Illinois and OxFam ask shareholders to reject Johnson & Johnson CEO's $30 million payday
The fight over Johnson & Johnson CEO Alex Gorsky's $30 million payday is heating up. The state of Illinois, charitable organization OxFam and several religious organizations have filed letters with the Securities and Exchange Commission opposing his pay.
The letters urge shareholders to vote no on a "say on pay" proposal set for consideration at J&J's annual shareholder meeting on April 22. Officials in Illinois, which owns J&J stock in its municipal retirement fund, take issue with how the company computed Gorsky's 2020 pay. They said it is unfair to exclude the billions of dollars the pharmaceutical company has paid to settle legal claims related to its role in the opioid epidemic. Illinois is asking J&J to cut Gorsky's pay by at least $2 million.
"We support compensation plans that reward executives for such laudable achievements as vaccine development despite the recent recommendation from the Centers for Disease Control and Prevention and the U.S. Food and Drug Administration to pause the use of the Janssen vaccine in response to rare adverse reactions involving blood clots," states the letter, which was written by Illinois's treasurer. "Compensation plans work more effectively when they take both successes and failures into account."
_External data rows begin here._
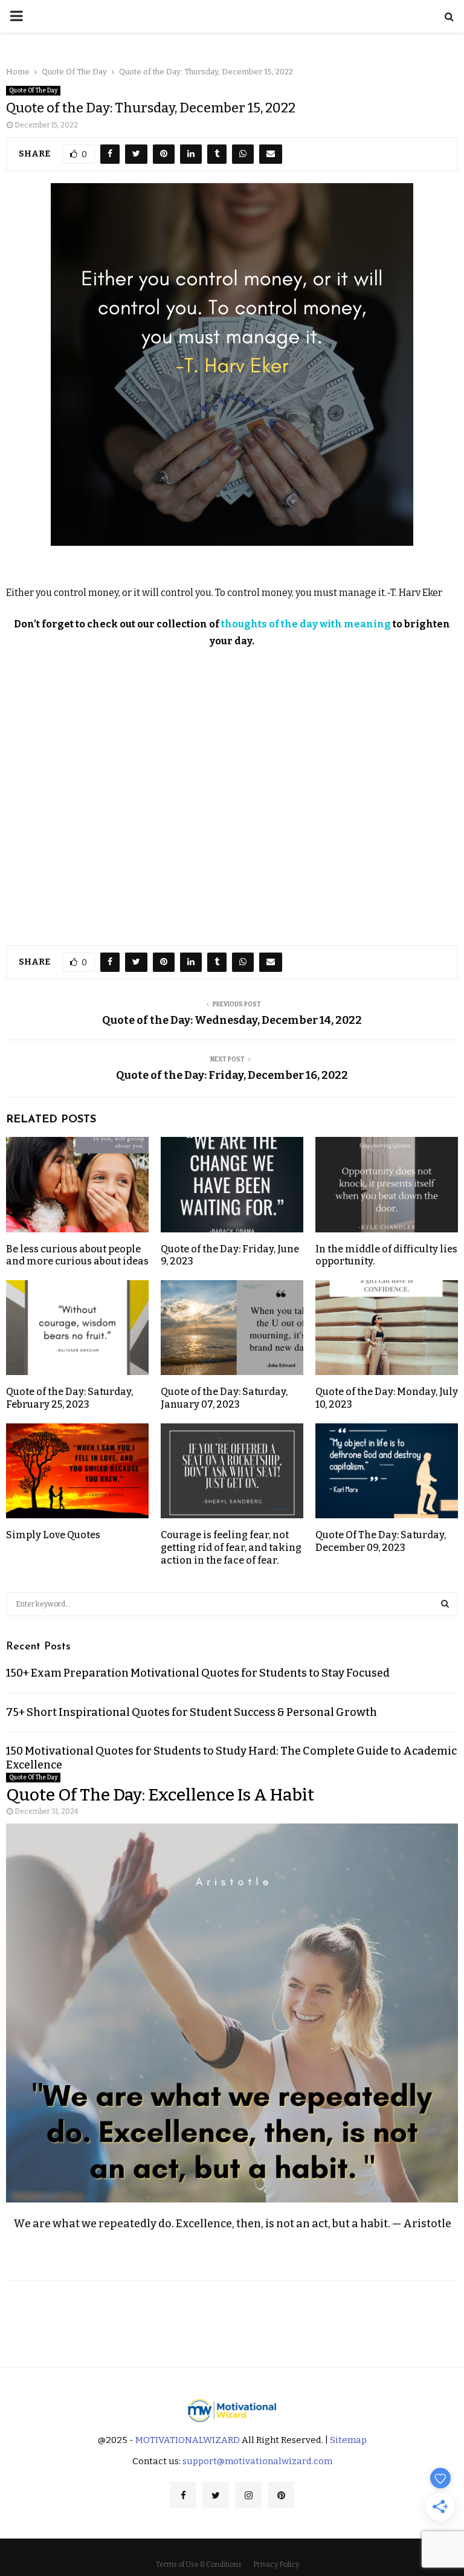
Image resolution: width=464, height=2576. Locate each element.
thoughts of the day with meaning (306, 624)
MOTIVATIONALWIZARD (187, 2440)
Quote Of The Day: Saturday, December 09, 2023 (380, 1541)
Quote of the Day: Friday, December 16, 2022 (232, 1075)
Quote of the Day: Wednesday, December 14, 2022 (232, 1020)
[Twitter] (215, 2495)
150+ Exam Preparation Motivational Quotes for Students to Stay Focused (198, 1673)
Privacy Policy (276, 2564)
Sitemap (348, 2440)
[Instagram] (248, 2495)
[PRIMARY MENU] (16, 16)
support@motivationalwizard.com (257, 2461)
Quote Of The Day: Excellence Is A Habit (160, 1795)
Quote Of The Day (33, 90)
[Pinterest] (281, 2495)
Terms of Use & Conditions (199, 2564)
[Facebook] (183, 2495)
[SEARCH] (445, 1604)
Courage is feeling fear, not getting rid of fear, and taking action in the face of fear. (231, 1547)
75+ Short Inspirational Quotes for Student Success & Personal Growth (191, 1712)
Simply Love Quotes (53, 1535)
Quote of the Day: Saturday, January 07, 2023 (224, 1398)
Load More (232, 2315)
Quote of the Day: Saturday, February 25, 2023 (69, 1398)
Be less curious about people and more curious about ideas (77, 1255)
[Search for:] (232, 1603)
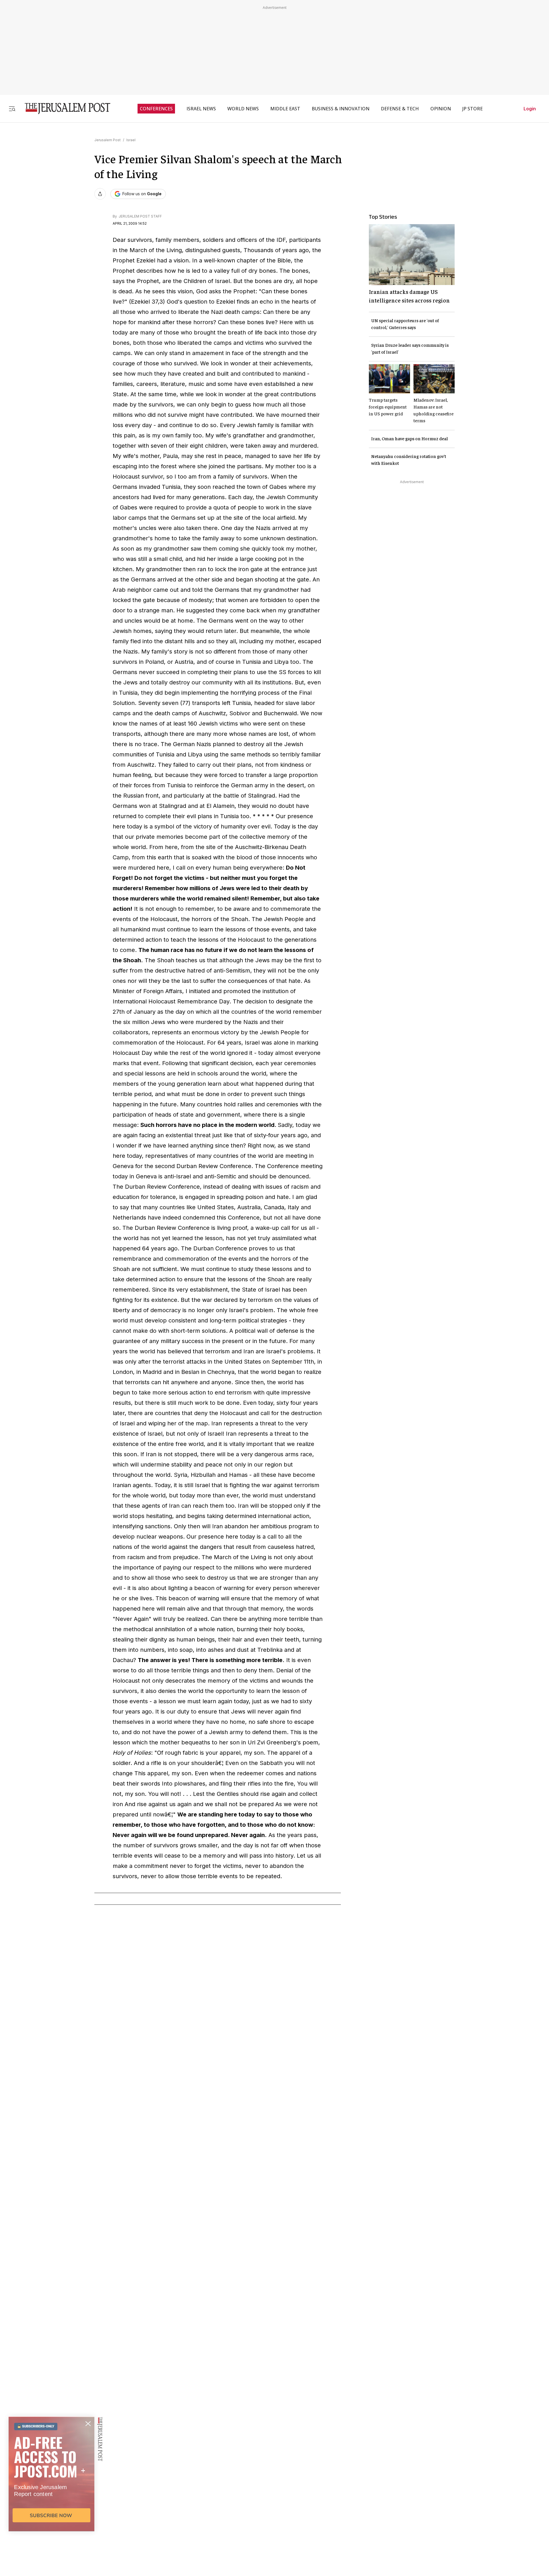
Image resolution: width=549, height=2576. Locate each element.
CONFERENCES (156, 108)
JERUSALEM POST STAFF (140, 216)
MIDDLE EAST (285, 108)
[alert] (51, 2510)
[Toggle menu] (12, 108)
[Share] (100, 194)
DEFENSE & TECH (400, 108)
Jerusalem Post (107, 140)
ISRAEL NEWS (201, 108)
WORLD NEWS (243, 108)
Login (530, 108)
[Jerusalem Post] (63, 108)
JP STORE (472, 108)
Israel (131, 140)
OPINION (440, 108)
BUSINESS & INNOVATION (340, 108)
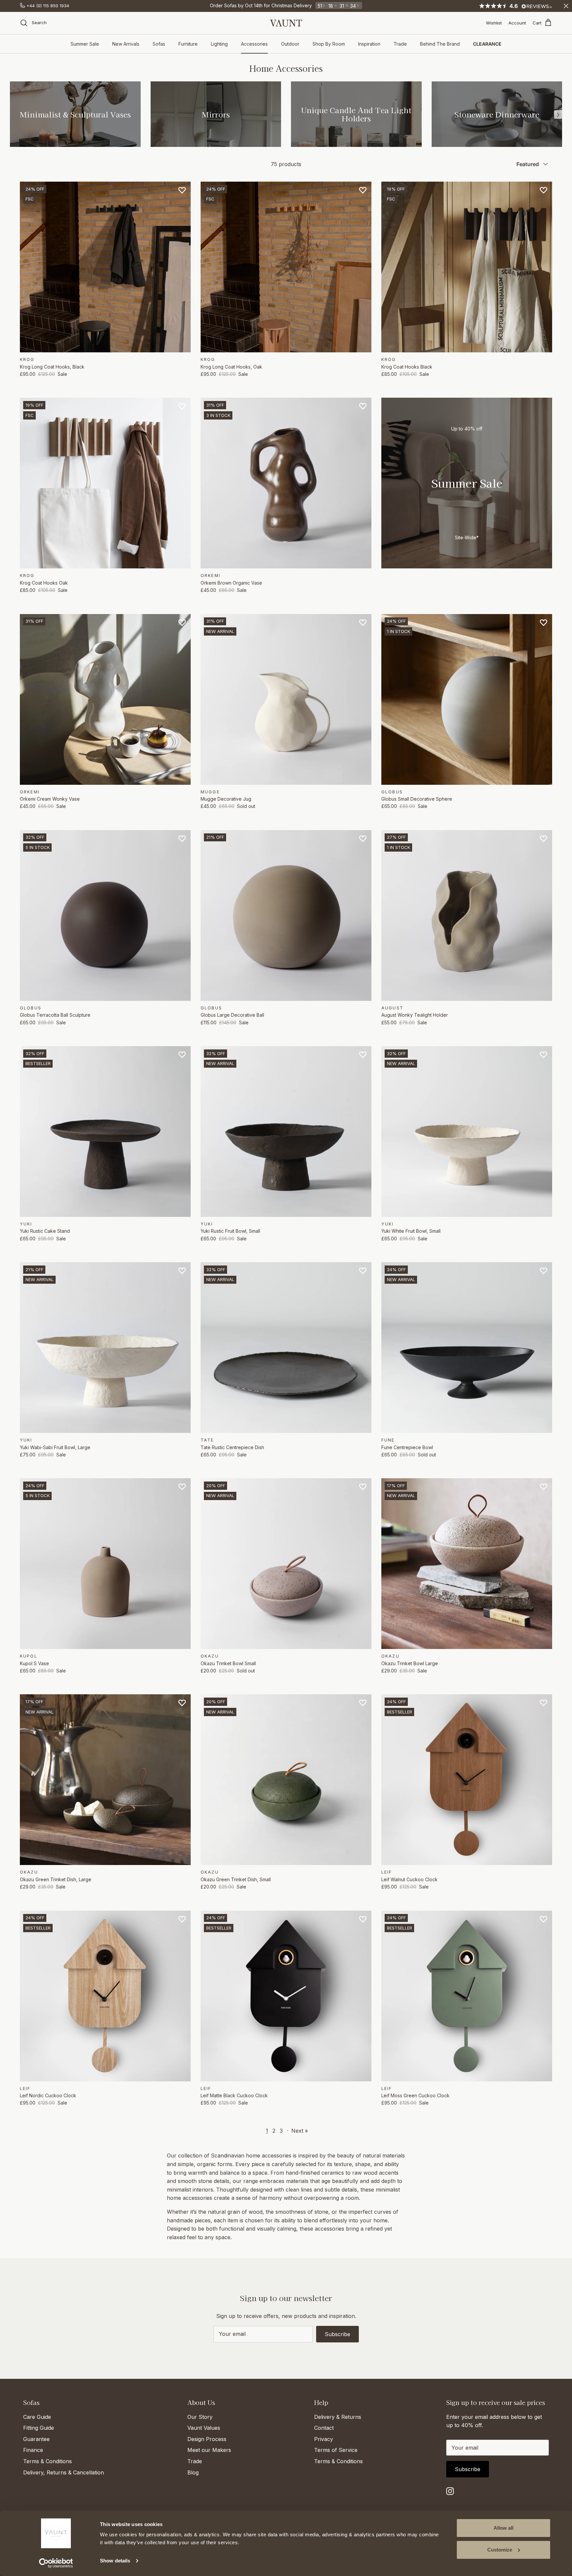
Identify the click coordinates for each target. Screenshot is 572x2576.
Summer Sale (85, 44)
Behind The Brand (440, 44)
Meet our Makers (209, 2450)
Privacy (323, 2439)
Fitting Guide (38, 2427)
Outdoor (290, 44)
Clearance (487, 44)
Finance (33, 2450)
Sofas (159, 44)
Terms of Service (336, 2450)
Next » (299, 2130)
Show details (115, 2560)
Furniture (188, 44)
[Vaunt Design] (286, 23)
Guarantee (36, 2439)
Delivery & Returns (337, 2417)
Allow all (503, 2528)
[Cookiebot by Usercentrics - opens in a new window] (56, 2563)
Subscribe (337, 2334)
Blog (193, 2472)
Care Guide (37, 2417)
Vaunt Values (203, 2427)
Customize (499, 2550)
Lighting (219, 44)
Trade (400, 44)
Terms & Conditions (47, 2461)
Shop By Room (328, 44)
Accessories (254, 44)
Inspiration (369, 44)
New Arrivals (125, 44)
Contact (324, 2427)
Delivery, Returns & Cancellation (63, 2472)
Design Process (206, 2439)
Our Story (200, 2417)
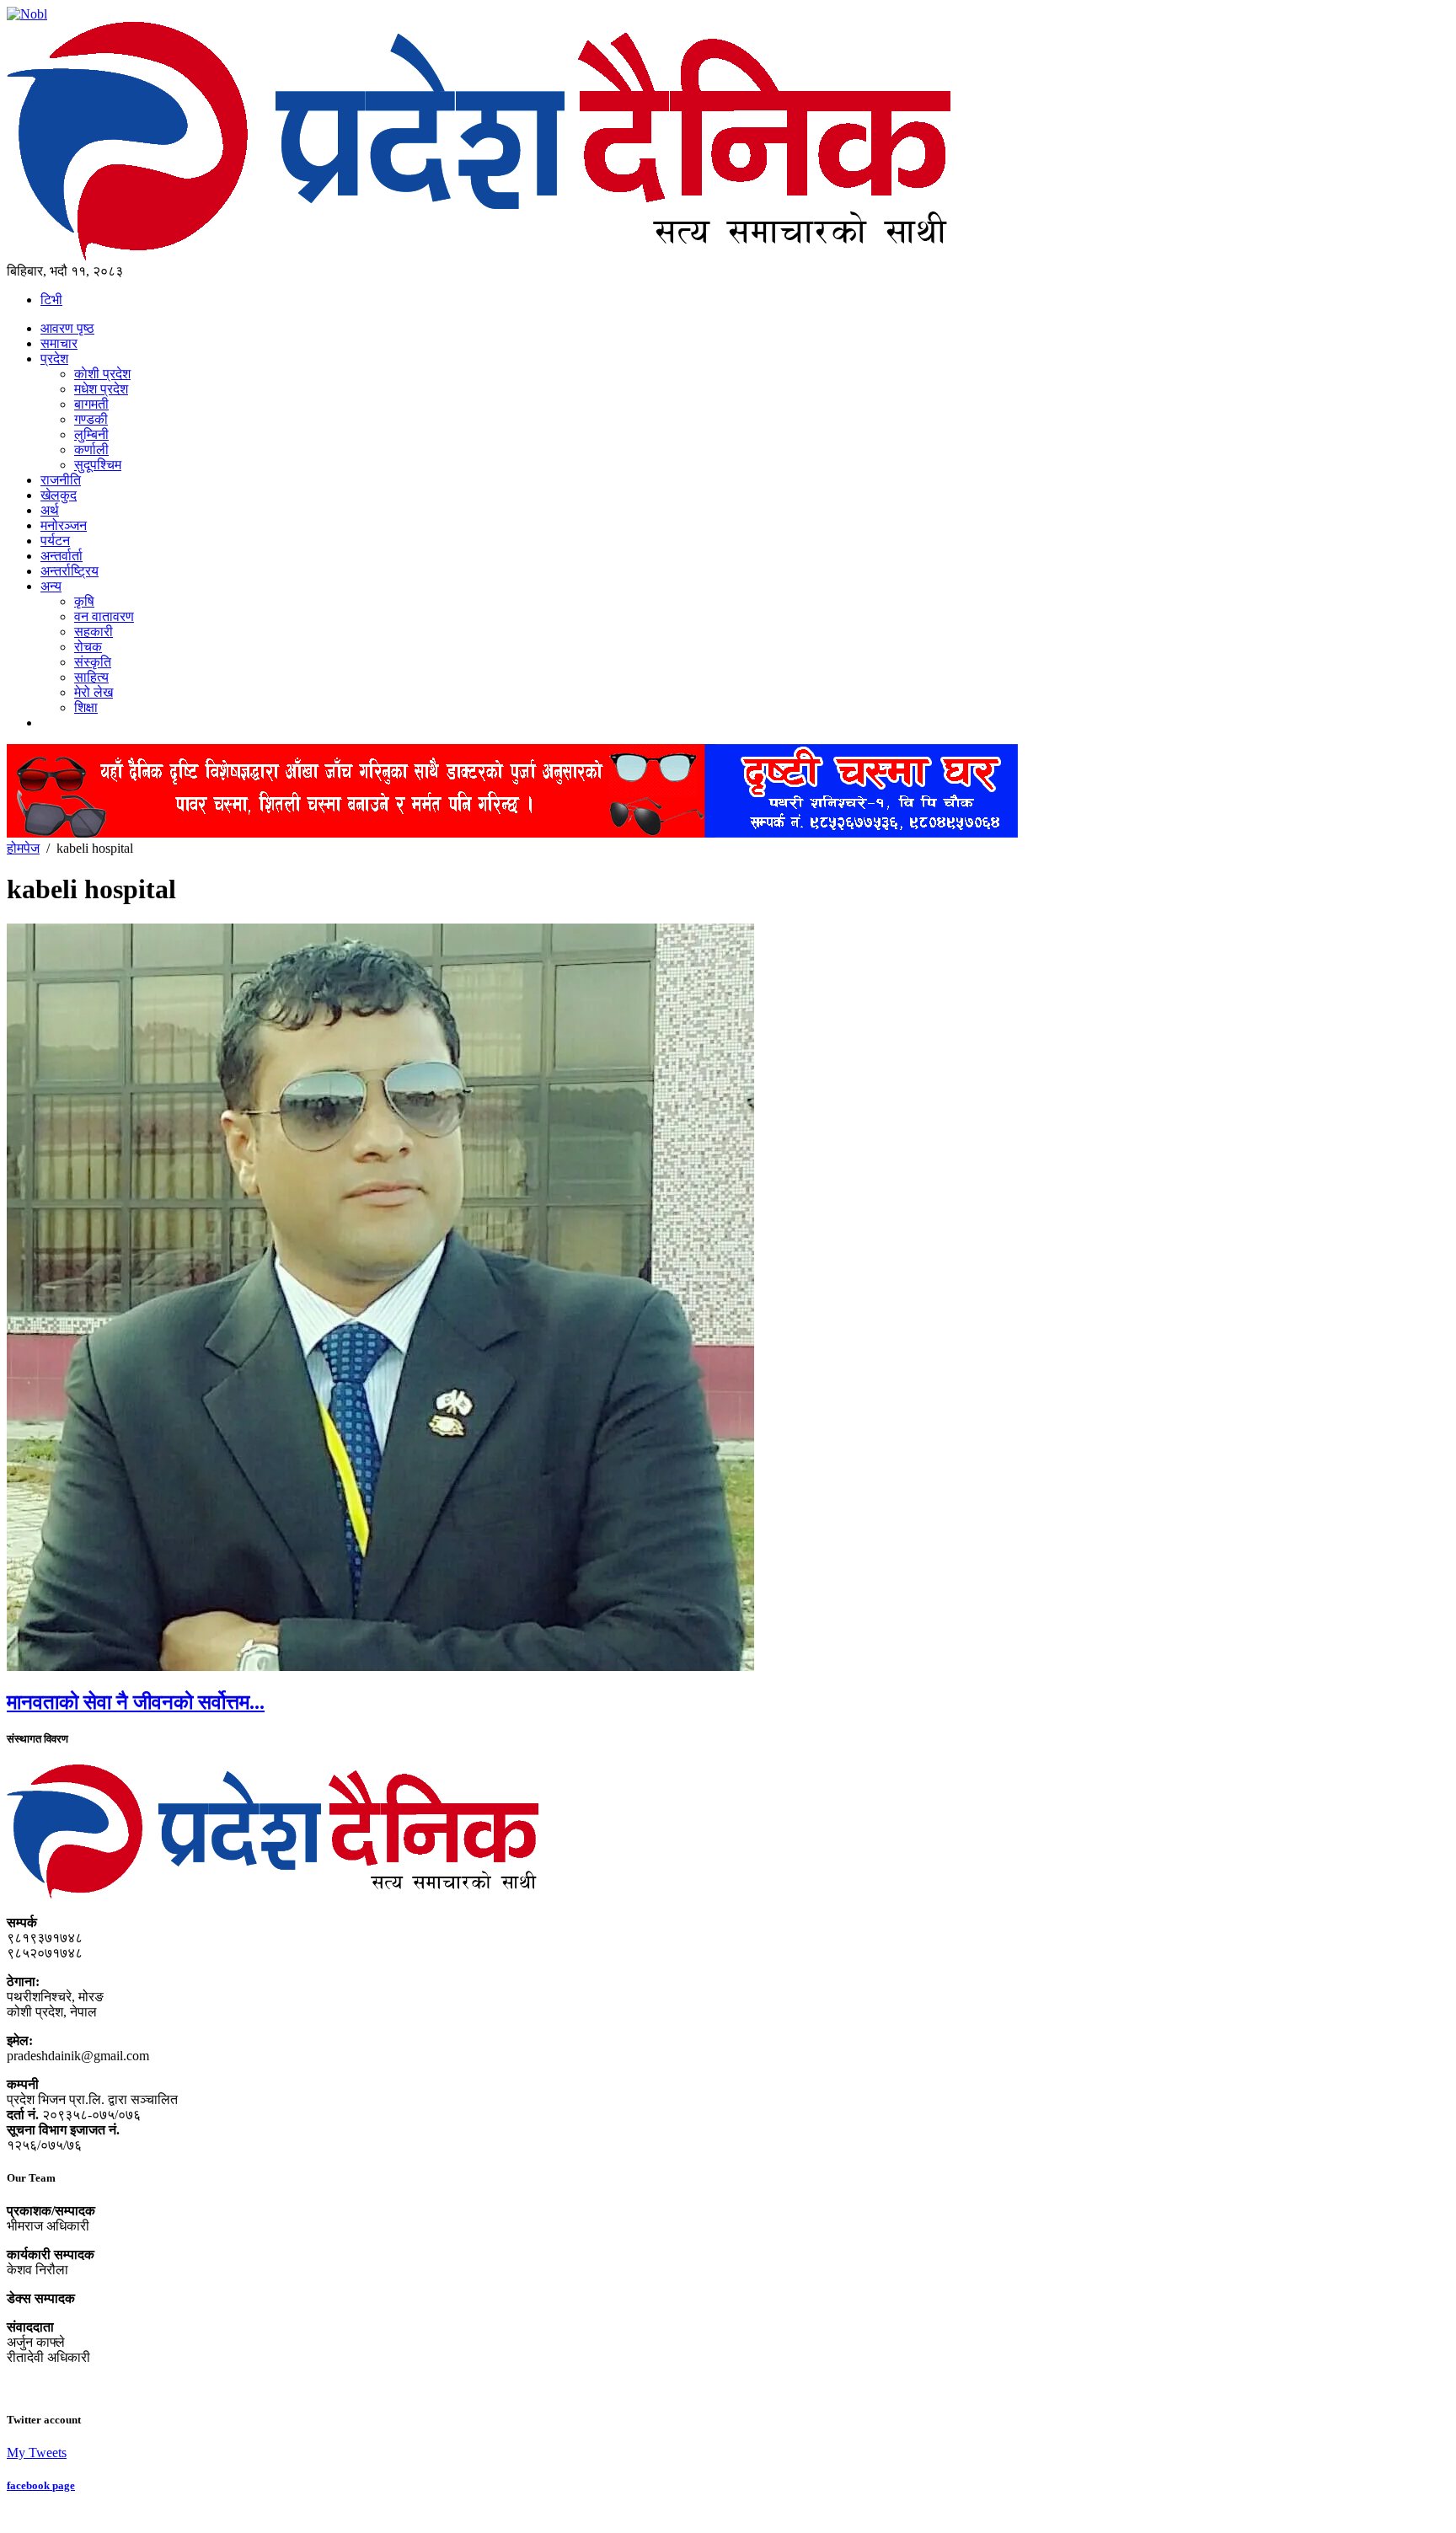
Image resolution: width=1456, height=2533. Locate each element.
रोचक (88, 647)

Earlier this year, two influential investor advisory firms also urged shareholders of the pharmaceutical giant to make the company claw back some of Gorsky's pay package.
Institutional Shareholder Services in early April joined rival advisory firm Glass Lewis in recommending that J&J investors vote to reject Gorsky's compensation deal at the company's annual shareholder gathering this month. ISS said J&J's corporate governance was poor, giving it a 7 rating on a scale of 1 to 10, where 1 is the best. On compensation alone, ISS gave J&J a rating of 9, close to its lowest.
At issue is the fact that J&J paid out billions of dollars in legal settlements last year, including $4 billion tied to its role in the nation's opioid epidemic.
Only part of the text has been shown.